**EXERCISE PROMPT**
What does the final paragraph of the organ donation testimony claim the proposal does? List every claim.

**PROVIDED PASSAGE**
The House Committee on Energy and Commerce

 

Assessing Initiatives to Increase Organ Donations

Subcommittee on Oversight and Investigations
June 3, 2003
10:00 AM
2322 Rayburn House Office Building 

 

Mr. Richard DeVos

7575 Fulton Street East
Ada, MI, 49355

I want to thank the Energy and Commerce Committee for giving me the opportunity to testify on the subject of "Assessing Initiatives to Increase Organ Donations." The subject of increasing organ donations is very close to my heart, and I feel very passionate about doing something to improve it. While years of deliberations have taken place, 16 patients die every day waiting for available organs that our present system fails to have donated. In their names, we should act now to correct this tragic failure of our system.

The key of our proposal is to shift the decision to the donor (Donor Authorization), as the previous speakers have proposed. Having been on the Board of the second largest donor hospital of deceased organs in the country and still missing a large number of possible donors, we became aware that when the patient's desires are known, almost always the organ donation follows. In the best American tradition, it is right that each individual make provisions to decide when they are able to participate in the decision of what is to be done with their organs in the event of brain death. This notion has finally taken hold in the transplant communities around the country and is now favored by many professional and family associations.

To be successful and access the 50% of the donor candidates that we are missing now, it will require the massive enrollment of millions of citizens. Educational campaigns, advertisements, enrollment drives, and all the methods tried up to now have yielded less than 40% of the population signing, where available, on the back of driver's licenses or donor cards, and proportionally even less people joining potential donor organizations.

For these reasons and based upon "Project Donor" of Gene Epstein and Al Boessmann, we propose to offer a $10,000 free term insurance-like benefit or a similar tax credit only to induce the individuals to sign the witnessed document when offered with the tax return form or driver's license application. These two activities reach almost 100% of the USA population at one time or another in their life. Why $10,000? Because it is an amount significant enough to make the individuals focus on the document offered and the designation of the after-death beneficiary of their generosity.

To address the right concerns of minorities that they would not be given adequate terminal care if an insurance or tax credit exists, this document can be accessed only when the patient has been declared brain dead and the family has been notified.

Each kidney transplanted alone saves between $200,000 and $400,000 to the insurers paying to keep these patients alive on the waiting list. Medicare pays 60% of these bills.

This proposal respects the autonomy of the individual, has been accepted by many diverse religious and ethical organizations, addresses the concern of minorities about their possible terminal care, empowers the poorer members of society to bequeath to their families the societal recognition of their generosity, and it makes economical sense, saving billions of dollars to the present payers.

**DATA TO EXAMINE**
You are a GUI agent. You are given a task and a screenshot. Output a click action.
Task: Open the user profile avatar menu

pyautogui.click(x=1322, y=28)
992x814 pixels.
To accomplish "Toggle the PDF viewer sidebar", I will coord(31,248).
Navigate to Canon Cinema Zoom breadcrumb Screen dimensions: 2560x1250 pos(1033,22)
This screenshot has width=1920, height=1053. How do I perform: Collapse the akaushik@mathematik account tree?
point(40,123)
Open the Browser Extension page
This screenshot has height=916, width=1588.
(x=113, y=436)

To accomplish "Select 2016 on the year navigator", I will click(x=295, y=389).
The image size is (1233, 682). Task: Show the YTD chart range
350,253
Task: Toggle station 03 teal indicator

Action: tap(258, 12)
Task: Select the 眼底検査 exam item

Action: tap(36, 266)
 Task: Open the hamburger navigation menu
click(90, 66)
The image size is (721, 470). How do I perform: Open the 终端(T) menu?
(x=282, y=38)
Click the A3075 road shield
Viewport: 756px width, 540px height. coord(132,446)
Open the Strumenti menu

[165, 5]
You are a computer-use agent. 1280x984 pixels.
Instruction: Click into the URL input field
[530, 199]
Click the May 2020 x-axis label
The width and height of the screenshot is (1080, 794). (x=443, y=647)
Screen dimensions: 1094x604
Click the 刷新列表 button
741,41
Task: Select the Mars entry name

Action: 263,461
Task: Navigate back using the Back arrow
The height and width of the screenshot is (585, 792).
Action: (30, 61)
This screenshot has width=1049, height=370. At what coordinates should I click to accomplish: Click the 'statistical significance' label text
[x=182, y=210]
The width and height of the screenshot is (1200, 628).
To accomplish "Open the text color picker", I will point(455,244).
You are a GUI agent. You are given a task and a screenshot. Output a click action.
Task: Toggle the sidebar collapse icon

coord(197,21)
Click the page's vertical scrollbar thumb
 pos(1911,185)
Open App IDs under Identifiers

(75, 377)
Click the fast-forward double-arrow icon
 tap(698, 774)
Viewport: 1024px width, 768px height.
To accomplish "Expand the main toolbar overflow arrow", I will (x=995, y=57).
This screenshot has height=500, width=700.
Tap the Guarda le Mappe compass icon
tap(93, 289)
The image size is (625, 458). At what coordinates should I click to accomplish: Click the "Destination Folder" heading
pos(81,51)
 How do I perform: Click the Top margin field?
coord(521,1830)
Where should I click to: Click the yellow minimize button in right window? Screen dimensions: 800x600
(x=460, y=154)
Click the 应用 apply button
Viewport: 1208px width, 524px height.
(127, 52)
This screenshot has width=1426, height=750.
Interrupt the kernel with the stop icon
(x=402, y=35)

**RESULT OF THE TASK**
- It respects the autonomy of the individual.
- It has been accepted by many diverse religious and ethical organizations.
- It addresses the concern of minorities about their possible terminal care.
- It empowers the poorer members of society to bequeath to their families the societal recognition of their generosity.
- It makes economical sense, saving billions of dollars to the present payers.